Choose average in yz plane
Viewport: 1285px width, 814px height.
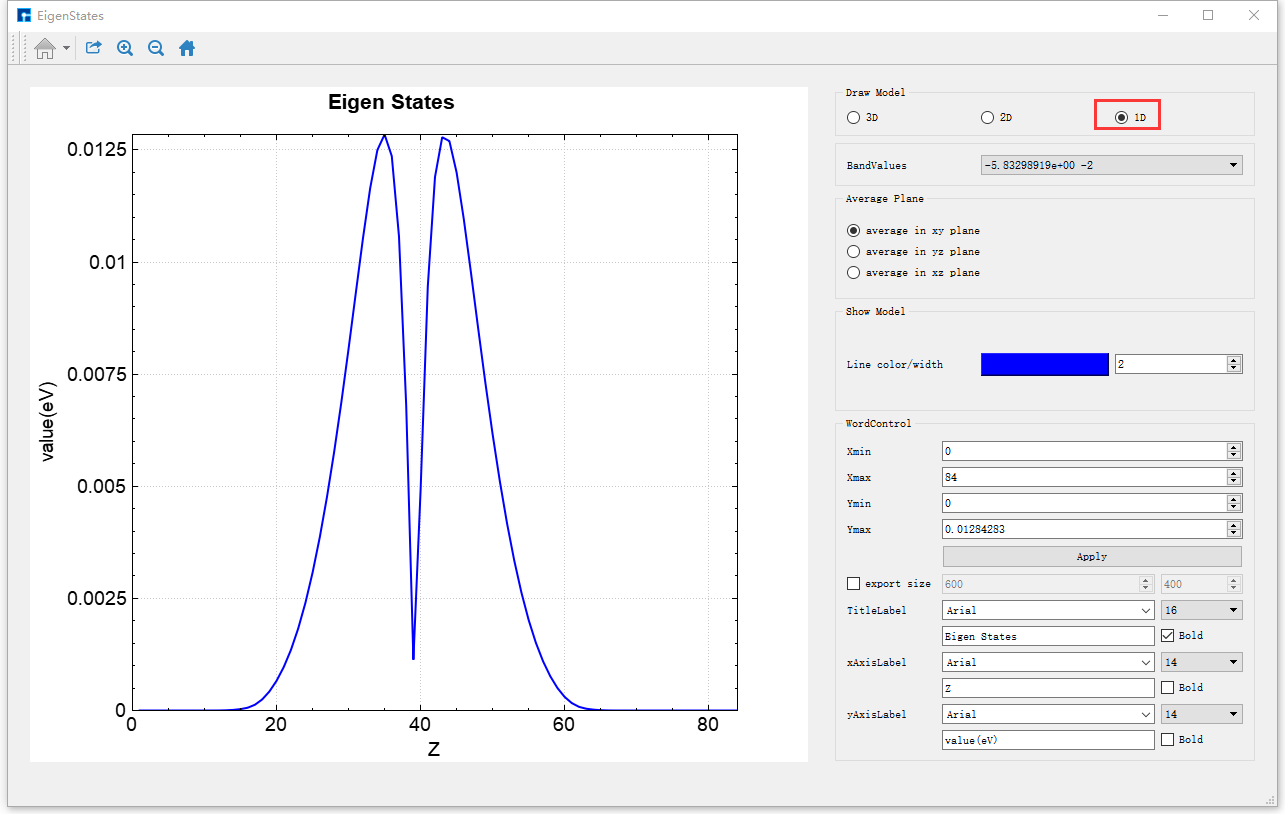854,252
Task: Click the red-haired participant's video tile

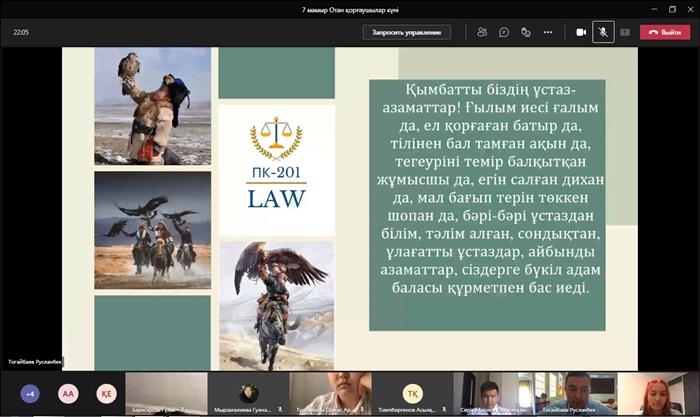Action: point(657,393)
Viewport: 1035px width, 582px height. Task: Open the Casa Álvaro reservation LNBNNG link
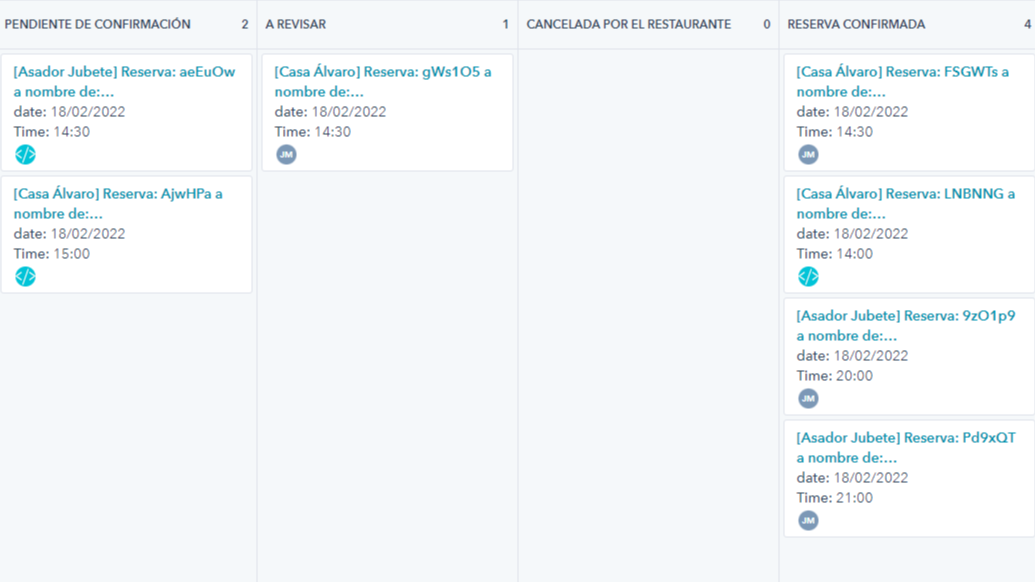[x=905, y=194]
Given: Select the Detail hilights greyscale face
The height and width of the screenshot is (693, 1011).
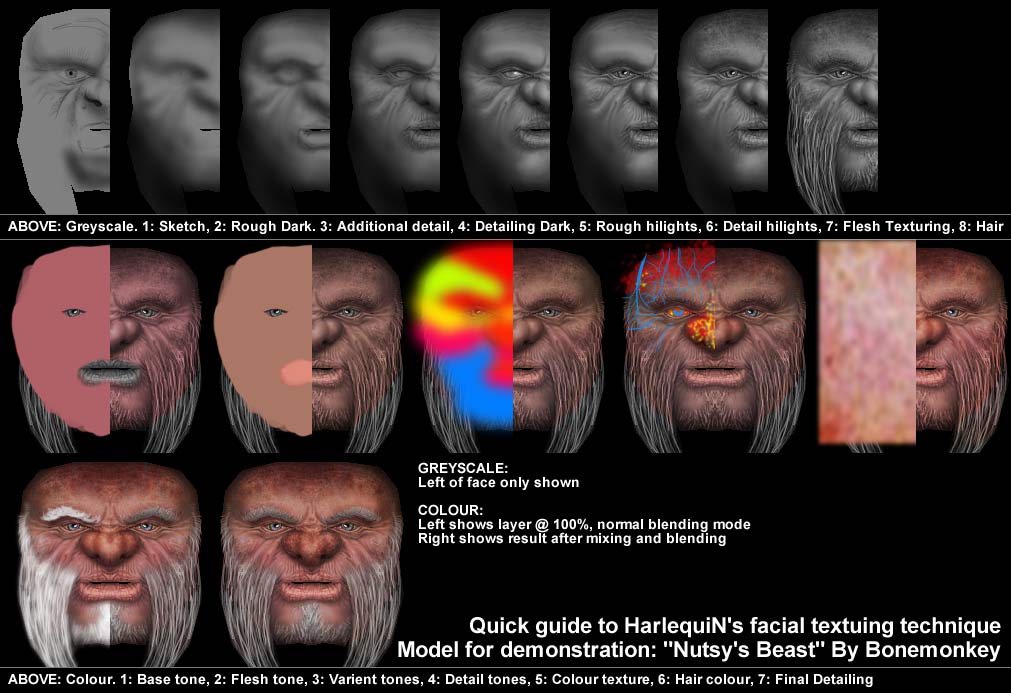Looking at the screenshot, I should (613, 100).
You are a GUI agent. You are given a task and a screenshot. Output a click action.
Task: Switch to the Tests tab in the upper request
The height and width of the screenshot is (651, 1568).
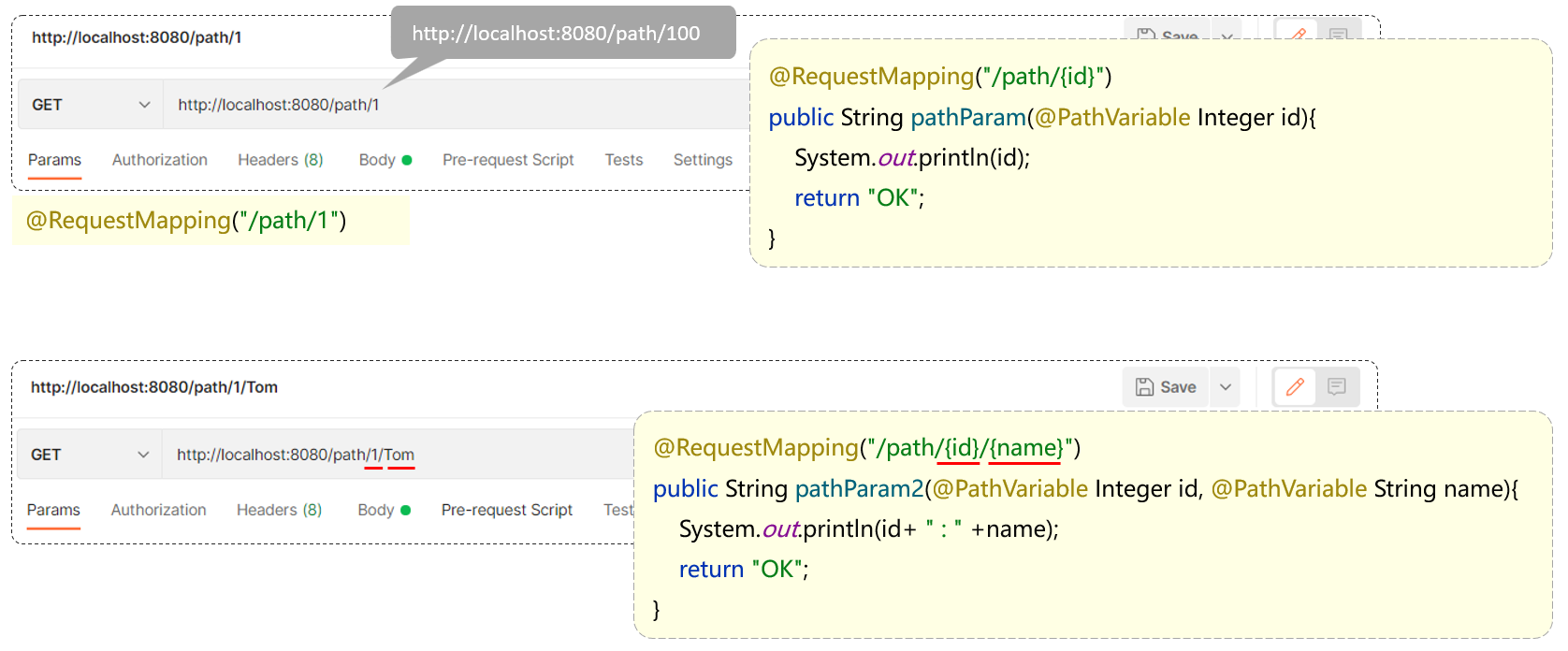(623, 160)
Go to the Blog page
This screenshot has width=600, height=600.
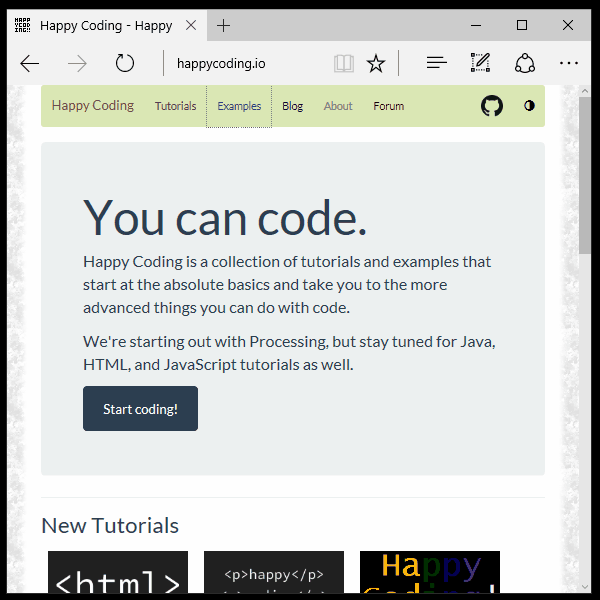tap(292, 106)
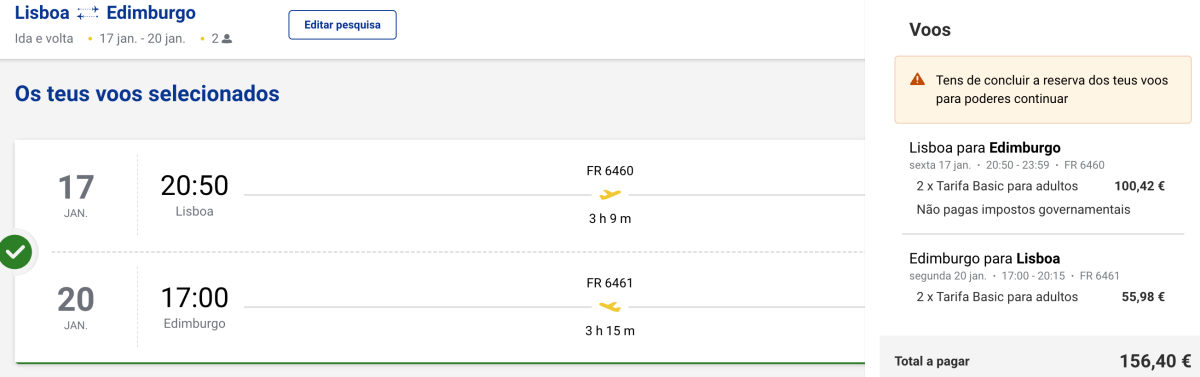Click the green checkmark selected-flights icon

click(x=15, y=252)
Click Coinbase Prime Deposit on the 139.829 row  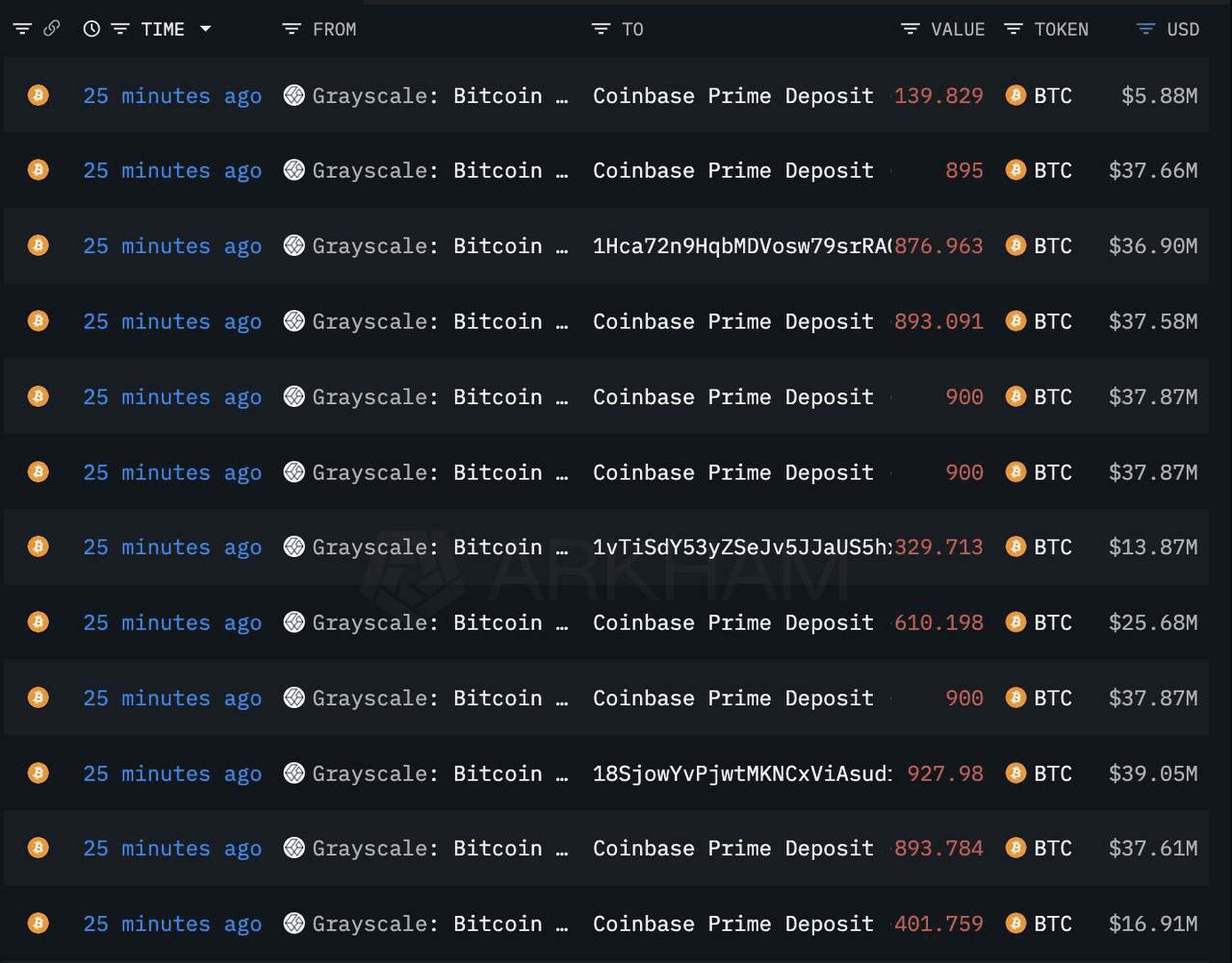click(732, 95)
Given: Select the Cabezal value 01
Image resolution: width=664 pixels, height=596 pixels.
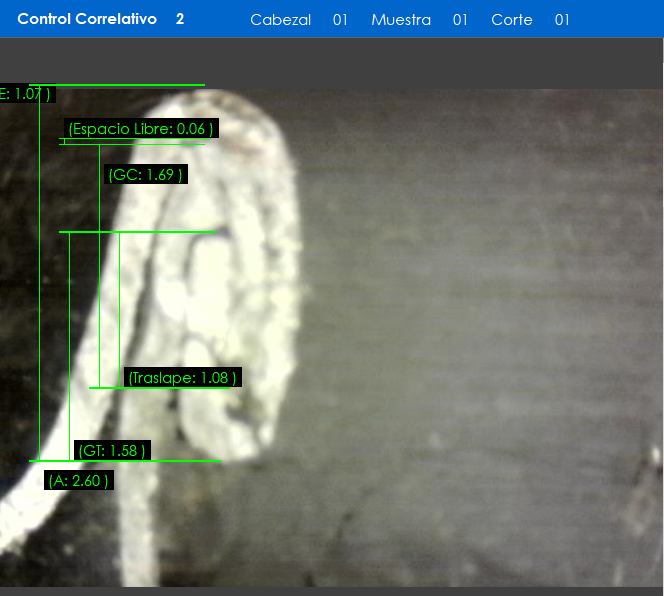Looking at the screenshot, I should click(x=340, y=20).
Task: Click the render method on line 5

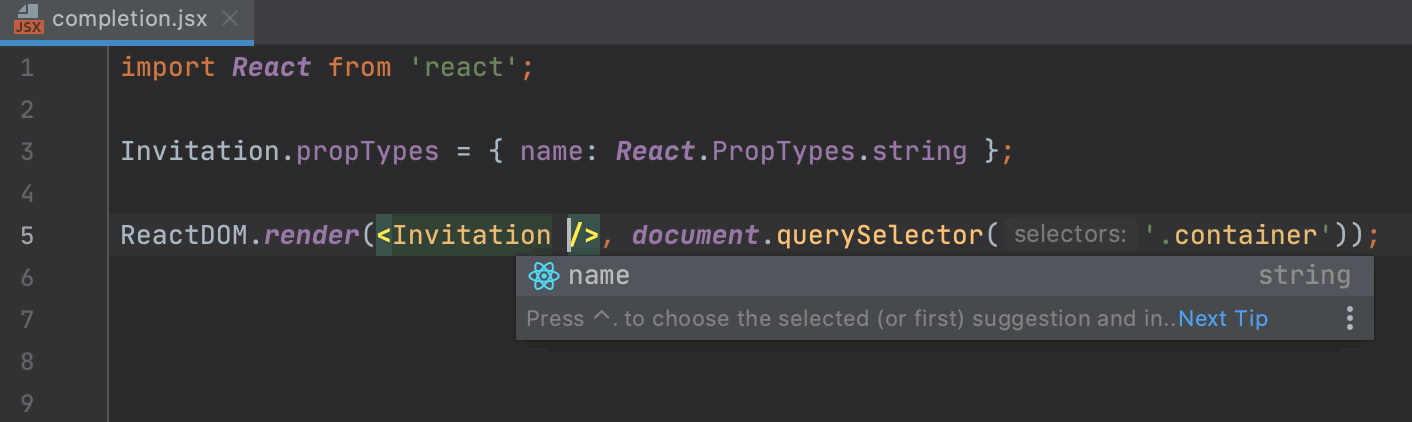Action: tap(312, 236)
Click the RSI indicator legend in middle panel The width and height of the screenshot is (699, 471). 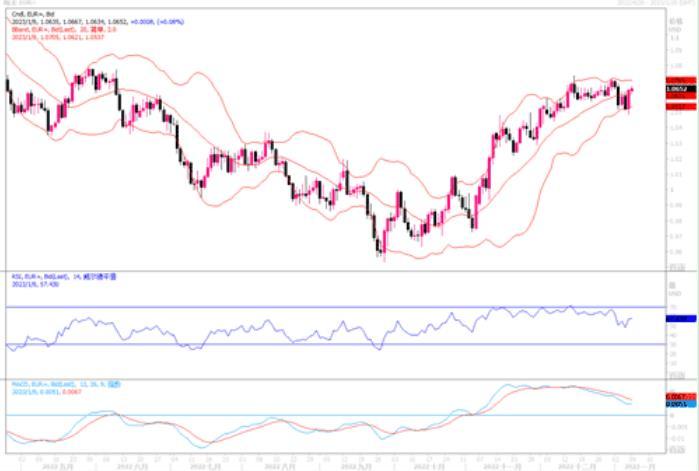tap(50, 278)
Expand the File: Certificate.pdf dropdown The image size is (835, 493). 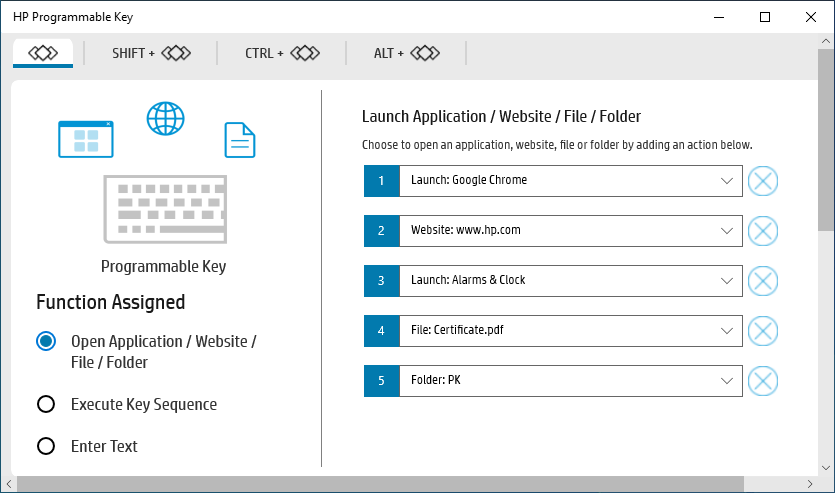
________
Exercise:
Using the entries above, reproduce word for word only the lines from the one that contains "You are a GUI" to the one that contains "Go to the Blog page", both ends included, and drop every picture.

Result:
You are a GUI agent. You are given a task and a screenshot. Output a click action.
Task: Switch to the Tests tab in the upper request
The height and width of the screenshot is (651, 1568).
(623, 160)
Go to the Blog page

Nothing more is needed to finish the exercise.